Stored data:

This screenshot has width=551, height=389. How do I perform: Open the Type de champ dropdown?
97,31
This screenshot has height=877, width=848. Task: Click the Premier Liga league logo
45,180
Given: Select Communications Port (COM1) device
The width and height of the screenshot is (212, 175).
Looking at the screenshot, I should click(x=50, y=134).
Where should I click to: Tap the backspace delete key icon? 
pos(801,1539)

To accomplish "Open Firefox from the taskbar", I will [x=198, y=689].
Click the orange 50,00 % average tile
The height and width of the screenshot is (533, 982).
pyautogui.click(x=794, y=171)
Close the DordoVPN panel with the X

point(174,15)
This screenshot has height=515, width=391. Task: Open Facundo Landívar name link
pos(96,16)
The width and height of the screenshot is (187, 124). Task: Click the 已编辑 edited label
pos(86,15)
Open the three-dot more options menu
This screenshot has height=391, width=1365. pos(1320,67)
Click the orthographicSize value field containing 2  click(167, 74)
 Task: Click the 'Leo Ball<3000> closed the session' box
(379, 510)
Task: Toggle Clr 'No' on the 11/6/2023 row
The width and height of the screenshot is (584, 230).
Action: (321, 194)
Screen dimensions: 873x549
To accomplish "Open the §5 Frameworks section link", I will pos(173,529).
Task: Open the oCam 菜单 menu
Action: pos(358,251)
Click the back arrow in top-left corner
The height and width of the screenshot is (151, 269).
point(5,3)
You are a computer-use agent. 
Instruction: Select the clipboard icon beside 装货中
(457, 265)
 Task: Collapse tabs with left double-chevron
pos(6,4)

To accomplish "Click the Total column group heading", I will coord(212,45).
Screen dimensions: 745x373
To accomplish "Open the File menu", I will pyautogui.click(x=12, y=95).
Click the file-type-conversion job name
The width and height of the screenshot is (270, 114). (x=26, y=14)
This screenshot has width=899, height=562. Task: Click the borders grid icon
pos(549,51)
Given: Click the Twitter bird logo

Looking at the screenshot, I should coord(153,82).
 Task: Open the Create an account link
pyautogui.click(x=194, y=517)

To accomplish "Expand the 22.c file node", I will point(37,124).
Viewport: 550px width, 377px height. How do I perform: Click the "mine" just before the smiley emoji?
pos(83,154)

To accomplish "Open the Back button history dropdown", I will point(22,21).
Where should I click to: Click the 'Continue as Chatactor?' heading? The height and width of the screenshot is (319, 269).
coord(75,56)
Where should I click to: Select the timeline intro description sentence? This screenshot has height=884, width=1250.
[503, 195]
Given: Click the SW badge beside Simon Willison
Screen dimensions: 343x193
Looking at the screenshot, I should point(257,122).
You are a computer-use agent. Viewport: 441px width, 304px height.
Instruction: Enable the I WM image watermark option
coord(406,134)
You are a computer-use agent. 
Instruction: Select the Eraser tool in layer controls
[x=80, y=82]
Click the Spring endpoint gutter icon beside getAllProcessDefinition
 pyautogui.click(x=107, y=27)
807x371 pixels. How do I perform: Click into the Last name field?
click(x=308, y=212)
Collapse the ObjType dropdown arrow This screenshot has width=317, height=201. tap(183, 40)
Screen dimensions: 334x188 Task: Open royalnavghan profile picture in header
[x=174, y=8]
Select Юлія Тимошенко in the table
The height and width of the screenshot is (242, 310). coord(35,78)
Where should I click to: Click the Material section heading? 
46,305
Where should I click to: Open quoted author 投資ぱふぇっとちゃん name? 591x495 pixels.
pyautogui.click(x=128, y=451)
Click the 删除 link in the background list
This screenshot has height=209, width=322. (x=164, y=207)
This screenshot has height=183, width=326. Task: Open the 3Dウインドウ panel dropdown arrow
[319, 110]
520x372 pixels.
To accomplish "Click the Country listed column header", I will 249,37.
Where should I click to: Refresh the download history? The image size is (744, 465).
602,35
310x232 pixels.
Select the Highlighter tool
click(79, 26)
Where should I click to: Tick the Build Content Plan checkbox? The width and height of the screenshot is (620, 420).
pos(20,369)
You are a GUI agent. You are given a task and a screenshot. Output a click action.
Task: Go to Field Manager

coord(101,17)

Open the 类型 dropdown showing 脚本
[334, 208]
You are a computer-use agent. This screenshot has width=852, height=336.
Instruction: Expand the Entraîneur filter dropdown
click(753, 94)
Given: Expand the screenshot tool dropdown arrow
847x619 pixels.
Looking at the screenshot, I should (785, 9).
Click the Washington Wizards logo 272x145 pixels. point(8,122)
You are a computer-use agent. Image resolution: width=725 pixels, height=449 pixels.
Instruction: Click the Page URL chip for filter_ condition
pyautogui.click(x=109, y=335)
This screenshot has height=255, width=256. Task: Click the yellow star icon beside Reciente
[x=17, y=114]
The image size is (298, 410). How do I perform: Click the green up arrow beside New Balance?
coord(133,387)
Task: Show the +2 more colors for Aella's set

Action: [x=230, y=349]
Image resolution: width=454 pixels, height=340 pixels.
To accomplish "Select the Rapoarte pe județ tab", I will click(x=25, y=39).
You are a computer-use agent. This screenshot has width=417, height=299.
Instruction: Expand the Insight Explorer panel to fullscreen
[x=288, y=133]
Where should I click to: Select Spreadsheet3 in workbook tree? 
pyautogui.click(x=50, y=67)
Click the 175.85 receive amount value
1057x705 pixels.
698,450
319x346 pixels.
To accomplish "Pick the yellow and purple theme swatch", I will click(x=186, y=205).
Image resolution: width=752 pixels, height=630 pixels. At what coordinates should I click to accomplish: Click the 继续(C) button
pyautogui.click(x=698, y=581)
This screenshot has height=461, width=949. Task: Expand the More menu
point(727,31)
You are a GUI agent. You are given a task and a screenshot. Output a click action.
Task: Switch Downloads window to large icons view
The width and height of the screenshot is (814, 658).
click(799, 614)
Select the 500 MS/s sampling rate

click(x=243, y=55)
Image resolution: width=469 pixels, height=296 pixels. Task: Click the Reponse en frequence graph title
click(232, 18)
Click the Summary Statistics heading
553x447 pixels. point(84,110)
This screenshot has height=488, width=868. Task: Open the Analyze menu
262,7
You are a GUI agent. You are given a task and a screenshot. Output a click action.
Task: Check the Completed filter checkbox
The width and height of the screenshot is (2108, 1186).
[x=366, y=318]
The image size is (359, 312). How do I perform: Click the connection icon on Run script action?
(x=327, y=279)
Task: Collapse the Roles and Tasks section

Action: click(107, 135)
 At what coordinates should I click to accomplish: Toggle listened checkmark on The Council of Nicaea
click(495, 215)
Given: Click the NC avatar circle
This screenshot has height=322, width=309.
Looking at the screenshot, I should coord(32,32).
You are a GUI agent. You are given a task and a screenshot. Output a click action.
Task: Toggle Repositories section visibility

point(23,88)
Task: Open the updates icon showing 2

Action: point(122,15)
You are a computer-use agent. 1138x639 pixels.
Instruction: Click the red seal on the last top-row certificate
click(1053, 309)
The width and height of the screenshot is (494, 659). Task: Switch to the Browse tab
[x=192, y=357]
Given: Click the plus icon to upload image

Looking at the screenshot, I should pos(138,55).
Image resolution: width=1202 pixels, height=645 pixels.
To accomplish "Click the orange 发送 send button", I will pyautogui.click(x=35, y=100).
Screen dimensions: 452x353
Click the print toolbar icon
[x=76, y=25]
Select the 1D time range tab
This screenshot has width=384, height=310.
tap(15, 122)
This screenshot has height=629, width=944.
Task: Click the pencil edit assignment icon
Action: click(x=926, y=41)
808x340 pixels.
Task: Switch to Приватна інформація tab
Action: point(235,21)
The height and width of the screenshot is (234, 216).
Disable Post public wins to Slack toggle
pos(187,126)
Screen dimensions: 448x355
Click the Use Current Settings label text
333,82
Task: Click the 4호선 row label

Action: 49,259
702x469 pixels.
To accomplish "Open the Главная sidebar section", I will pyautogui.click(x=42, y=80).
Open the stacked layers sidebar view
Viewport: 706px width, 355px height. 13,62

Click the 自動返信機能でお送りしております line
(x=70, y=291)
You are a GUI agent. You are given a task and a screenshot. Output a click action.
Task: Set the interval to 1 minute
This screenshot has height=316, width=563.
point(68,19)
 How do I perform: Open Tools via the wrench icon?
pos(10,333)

▸ What you need to do:
If a line in the records above includes the string "computer", copy it.

▸ Written response:
You are a computer-use agent. 
You are a computer-use agent. Viewport: 441px width, 304px height.
You are a computer-use agent. 
You are a computer-use agent. This screenshot has width=852, height=336.
You are a computer-use agent. Image resolution: width=725 pixels, height=449 pixels.
You are a computer-use agent. This screenshot has width=417, height=299.
You are a computer-use agent. 1138x639 pixels.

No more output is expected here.